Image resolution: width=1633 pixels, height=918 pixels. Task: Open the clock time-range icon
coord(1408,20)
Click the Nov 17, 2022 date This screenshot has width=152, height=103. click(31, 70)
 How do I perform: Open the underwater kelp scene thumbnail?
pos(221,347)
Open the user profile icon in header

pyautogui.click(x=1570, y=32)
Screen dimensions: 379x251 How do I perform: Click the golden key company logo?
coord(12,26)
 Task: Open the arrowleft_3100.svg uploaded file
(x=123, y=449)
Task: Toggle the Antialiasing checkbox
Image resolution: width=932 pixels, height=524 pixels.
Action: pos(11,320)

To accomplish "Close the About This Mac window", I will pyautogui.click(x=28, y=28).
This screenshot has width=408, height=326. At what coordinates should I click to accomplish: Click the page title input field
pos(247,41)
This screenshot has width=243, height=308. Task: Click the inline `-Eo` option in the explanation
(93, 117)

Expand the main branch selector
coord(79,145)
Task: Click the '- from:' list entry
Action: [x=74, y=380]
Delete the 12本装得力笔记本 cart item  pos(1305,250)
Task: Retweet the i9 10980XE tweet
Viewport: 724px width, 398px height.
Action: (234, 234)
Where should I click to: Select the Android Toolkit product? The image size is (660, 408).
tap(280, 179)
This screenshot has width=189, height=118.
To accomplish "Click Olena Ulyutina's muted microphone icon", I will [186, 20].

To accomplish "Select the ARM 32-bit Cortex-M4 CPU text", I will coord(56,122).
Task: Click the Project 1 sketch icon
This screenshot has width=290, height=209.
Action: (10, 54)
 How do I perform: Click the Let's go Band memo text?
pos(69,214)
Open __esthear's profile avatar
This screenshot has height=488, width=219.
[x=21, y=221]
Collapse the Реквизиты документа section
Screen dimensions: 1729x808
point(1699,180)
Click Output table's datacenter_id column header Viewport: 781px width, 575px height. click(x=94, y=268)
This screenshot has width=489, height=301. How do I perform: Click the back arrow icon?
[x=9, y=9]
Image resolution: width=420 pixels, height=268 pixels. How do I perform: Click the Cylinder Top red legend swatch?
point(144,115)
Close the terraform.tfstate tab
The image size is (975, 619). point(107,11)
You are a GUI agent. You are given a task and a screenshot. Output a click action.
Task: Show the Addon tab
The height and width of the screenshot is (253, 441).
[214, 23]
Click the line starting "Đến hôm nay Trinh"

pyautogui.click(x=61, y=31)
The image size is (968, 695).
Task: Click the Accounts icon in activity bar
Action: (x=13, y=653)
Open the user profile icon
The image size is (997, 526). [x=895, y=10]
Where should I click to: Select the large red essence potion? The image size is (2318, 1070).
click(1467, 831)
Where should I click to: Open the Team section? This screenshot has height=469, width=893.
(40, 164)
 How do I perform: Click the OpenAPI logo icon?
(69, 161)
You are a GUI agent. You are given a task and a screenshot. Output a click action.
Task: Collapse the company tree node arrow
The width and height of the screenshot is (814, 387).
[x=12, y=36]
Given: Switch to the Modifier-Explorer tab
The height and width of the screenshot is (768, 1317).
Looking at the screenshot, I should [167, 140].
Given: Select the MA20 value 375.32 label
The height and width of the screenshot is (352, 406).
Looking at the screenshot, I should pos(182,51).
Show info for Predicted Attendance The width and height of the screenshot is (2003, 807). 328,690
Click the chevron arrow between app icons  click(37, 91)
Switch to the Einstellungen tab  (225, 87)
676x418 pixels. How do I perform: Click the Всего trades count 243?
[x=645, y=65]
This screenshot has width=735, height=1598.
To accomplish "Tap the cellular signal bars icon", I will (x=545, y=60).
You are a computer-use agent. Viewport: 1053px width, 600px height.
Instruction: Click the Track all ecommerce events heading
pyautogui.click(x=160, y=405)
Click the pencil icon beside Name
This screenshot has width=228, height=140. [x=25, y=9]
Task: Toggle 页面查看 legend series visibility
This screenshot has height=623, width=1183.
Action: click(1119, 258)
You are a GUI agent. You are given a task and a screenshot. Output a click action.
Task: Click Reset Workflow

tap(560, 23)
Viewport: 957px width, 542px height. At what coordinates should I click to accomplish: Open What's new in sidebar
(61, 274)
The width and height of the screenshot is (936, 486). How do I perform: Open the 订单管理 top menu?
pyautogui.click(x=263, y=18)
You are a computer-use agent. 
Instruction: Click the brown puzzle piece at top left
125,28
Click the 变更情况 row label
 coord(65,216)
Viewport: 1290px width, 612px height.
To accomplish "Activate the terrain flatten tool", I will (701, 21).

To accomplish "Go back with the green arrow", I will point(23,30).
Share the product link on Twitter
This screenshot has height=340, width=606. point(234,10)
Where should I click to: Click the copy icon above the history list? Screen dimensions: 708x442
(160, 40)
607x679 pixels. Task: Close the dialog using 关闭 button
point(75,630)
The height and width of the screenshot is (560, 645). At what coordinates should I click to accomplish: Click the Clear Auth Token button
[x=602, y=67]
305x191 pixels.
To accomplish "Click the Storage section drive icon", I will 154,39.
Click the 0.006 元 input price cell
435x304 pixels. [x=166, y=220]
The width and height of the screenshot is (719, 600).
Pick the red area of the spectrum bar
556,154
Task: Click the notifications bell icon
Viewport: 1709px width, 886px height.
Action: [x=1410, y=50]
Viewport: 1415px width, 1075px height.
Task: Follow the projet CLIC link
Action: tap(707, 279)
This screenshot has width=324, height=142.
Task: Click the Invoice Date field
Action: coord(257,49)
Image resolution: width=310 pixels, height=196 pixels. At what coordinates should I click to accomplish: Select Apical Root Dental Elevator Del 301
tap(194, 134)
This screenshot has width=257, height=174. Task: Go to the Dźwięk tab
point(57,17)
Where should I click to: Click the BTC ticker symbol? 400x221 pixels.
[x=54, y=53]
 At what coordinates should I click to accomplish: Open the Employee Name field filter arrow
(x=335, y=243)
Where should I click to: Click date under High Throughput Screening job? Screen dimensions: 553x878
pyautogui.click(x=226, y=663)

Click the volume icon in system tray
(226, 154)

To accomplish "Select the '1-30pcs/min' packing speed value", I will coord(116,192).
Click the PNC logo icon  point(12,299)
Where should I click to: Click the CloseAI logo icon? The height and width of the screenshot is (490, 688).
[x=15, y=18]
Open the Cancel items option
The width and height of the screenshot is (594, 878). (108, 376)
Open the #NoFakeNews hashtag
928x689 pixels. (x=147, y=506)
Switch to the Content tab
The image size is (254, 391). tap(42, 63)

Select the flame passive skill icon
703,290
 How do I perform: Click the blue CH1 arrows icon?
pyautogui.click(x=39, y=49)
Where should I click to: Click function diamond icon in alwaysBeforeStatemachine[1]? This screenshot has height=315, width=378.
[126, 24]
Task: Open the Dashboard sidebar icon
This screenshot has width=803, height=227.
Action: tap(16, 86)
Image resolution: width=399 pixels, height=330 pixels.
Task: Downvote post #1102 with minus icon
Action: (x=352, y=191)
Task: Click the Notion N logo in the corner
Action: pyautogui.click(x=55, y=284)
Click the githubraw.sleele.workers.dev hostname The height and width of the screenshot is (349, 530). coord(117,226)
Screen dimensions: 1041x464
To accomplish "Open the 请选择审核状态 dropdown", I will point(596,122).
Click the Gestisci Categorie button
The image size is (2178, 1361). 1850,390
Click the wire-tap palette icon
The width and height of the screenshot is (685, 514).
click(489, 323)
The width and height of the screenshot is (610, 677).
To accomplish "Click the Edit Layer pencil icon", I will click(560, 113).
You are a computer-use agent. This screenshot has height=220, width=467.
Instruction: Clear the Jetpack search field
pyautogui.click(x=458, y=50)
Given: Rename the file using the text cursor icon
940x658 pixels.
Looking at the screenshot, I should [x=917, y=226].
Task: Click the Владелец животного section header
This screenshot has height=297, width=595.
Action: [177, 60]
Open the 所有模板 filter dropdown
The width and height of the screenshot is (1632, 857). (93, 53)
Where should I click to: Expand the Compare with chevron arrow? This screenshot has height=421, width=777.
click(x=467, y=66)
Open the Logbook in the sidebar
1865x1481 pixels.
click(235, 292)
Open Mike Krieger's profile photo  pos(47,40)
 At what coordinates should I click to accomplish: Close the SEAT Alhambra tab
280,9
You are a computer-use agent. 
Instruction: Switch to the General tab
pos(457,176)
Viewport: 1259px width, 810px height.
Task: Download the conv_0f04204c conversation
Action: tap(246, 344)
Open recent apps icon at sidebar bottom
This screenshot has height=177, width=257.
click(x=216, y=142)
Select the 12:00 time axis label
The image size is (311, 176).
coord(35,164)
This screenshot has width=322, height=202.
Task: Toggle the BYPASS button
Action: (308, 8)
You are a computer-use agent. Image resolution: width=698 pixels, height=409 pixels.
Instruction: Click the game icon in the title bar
- - - -
WHAT THIS TASK INVOLVES —
Rewrite the rows as a JSON list of strings with one string per line, leaving out blank lines. Cover only the lines from the start of the rows through the line holding "pos(69,214)", inclusive.

EXERCISE OUTPUT —
[
  "Image resolution: width=1633 pixels, height=918 pixels. Task: Open the clock time-range icon",
  "coord(1408,20)",
  "Click the Nov 17, 2022 date This screenshot has width=152, height=103. click(31, 70)",
  " How do I perform: Open the underwater kelp scene thumbnail?",
  "pos(221,347)",
  "Open the user profile icon in header",
  "pyautogui.click(x=1570, y=32)",
  "Screen dimensions: 379x251 How do I perform: Click the golden key company logo?",
  "coord(12,26)",
  " Task: Open the arrowleft_3100.svg uploaded file",
  "(x=123, y=449)",
  "Task: Toggle the Antialiasing checkbox",
  "Image resolution: width=932 pixels, height=524 pixels.",
  "Action: pos(11,320)",
  "To accomplish \"Close the About This Mac window\", I will pyautogui.click(x=28, y=28).",
  "This screenshot has width=408, height=326. At what coordinates should I click to accomplish: Click the page title input field",
  "pos(247,41)",
  "This screenshot has width=243, height=308. Task: Click the inline `-Eo` option in the explanation",
  "(93, 117)",
  "Expand the main branch selector",
  "coord(79,145)",
  "Task: Click the '- from:' list entry",
  "Action: [x=74, y=380]",
  "Delete the 12本装得力笔记本 cart item  pos(1305,250)",
  "Task: Retweet the i9 10980XE tweet",
  "Viewport: 724px width, 398px height.",
  "Action: (234, 234)",
  "Where should I click to: Select the Android Toolkit product? The image size is (660, 408).",
  "tap(280, 179)",
  "This screenshot has width=189, height=118.",
  "To accomplish \"Click Olena Ulyutina's muted microphone icon\", I will [186, 20].",
  "To accomplish \"Select the ARM 32-bit Cortex-M4 CPU text\", I will coord(56,122).",
  "Task: Click the Project 1 sketch icon",
  "This screenshot has width=290, height=209.",
  "Action: (10, 54)",
  " How do I perform: Click the Let's go Band memo text?",
  "pos(69,214)"
]